Fehler und Ungenauigkeiten dieser Art sind bedauerlich, auch wenn sie im Falle des Diskussionsbeitrags Details und keine tragenden Aussagen betreffen. Es ist angeregt worden, für die 2. Auflage einen durchgesehenen und verbesserten Text zu erstellen. Aber dies scheitert schon an dem Umstand, daß die Tätigkeitsperiode des verantwortlichen Wissenschaftlichen Beirats im November 1991 endete. Der Diskussionsbeitrag dokumentiert den Erkenntnisstand eines bestimmten Personenkreises in einer bestimmten zeitlichen Situation und bedarf der Ergänzung, Korrektur und Weiterführung durch andere, neue Texte.

3. Dissens und Dialog

Die Diskussion über das Mensch-Tier-Verhältnis führt gegenwärtig, in der Kirche nicht anders als in der Gesellschaft insgesamt, in Kontroversen, die sich nicht überwinden lassen. Daß Dissense auftreten, bei den grundsätzlichen Fragen ebenso wie im Blick auf die konkreten Handlungsfelder, kann nicht überraschen; entscheidend ist, wie mit ihnen umgegangen wird.

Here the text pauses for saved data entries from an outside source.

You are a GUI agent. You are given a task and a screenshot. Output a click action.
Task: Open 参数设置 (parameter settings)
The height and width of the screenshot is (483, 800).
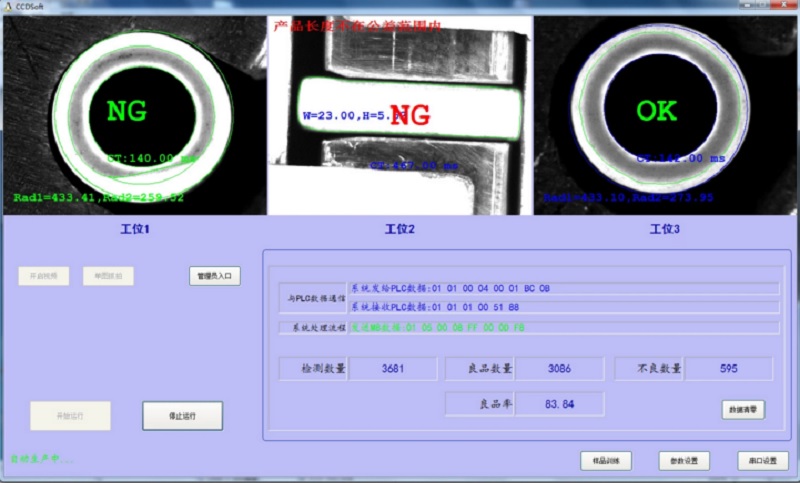coord(684,461)
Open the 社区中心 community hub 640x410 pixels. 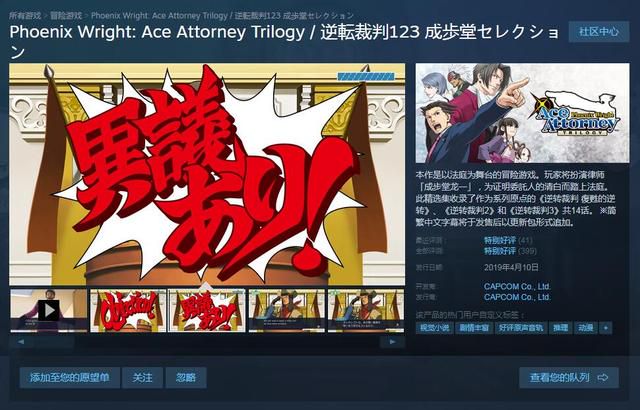click(599, 32)
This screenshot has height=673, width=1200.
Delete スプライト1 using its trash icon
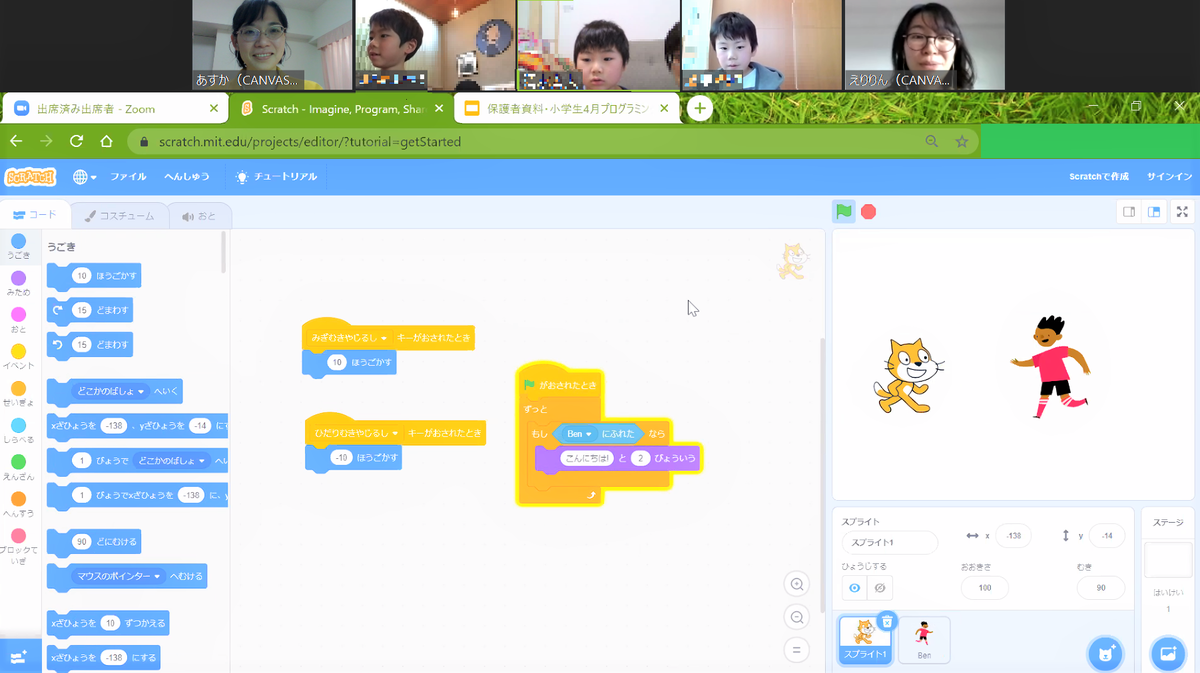[x=886, y=621]
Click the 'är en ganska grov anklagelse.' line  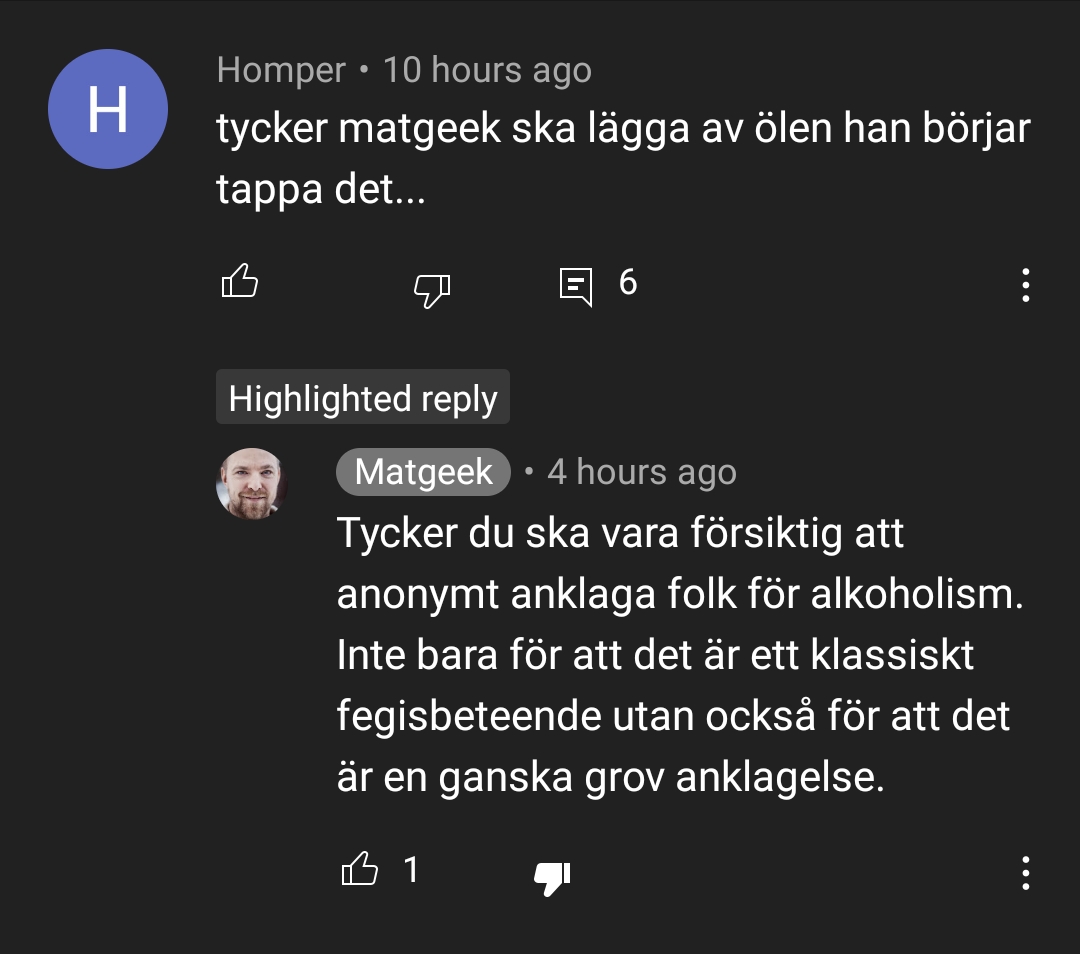(610, 778)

Der Diskussionsbeitrag selbst offenbart einen tiefgehenden Dissens unter seinen Autoren. Er betrifft die Reichweite der Gewaltminderung gegenüber den Tieren, wird im III. Teil (Ziffer 17-19) prinzipiell verhandelt und im IV. Teil (Ziffer 20-48) mehrfach aufgegriffen. Der Wissenschaftliche Beirat hat sich bei der Vorbereitung des Diskussionsbeitrages dafür entschieden, den Dissens weder zu verschweigen noch durch einen faulen Kompromiß zu verwischen, ihn vielmehr offenzulegen und zum Gegenstand des Dialogs zu machen. In diesem Dialog zeigt sich bereits innerhalb des Beirats, daß der Dissens jedenfalls partiell keineswegs unüberbrückbar ist und durch geduldiges Aufeinanderhören der Konsens innerhalb des Dissenses verbreitert werden kann (vgl. vor allem Ziffer 25ff, 34ff und 40f). Freilich hat sich in den Reaktionen auf den Diskussionsbeitrag auch gezeigt, daß dieses differenzierte Vorgehen bei den Lesern Unklarheit und Verwirrung hervorrufen kann. Der Text, genau gelesen, vertritt als Generallinie unmißverständlich die Position der Gewaltminderung, die darauf aus ist, die Gewalt gegen Tiere zu begrenzen und einzudämmen. Er gibt aber Raum zur Selbstdarstellung auch der abweichenden Position des Gewaltverzichts, in der es darum geht, die Gewalt gegen Tiere fortschreitend zu überwinden und aufzuheben, und er läßt - ganz im Sinne seines Selbstverständnisses als eines für neue Einsichten offenen Diskussionsbeitrages - jedenfalls an einer Stelle (Ziffer 40) offen, "ob die radikale Position nicht eines Tages die herrschende sein wird". Mehrfach sind Spitzensätze der abweichenden Position aus Ziffer 18 zum Gegenstand kritischer Anfragen an den Diskussionsbeitrag insgesamt gemacht worden. Daran wird erkennbar, daß es offenbar nur unzureichend gelungen ist, Generallinie und abweichende Position in ihrem Verhältnis verständlich zu machen.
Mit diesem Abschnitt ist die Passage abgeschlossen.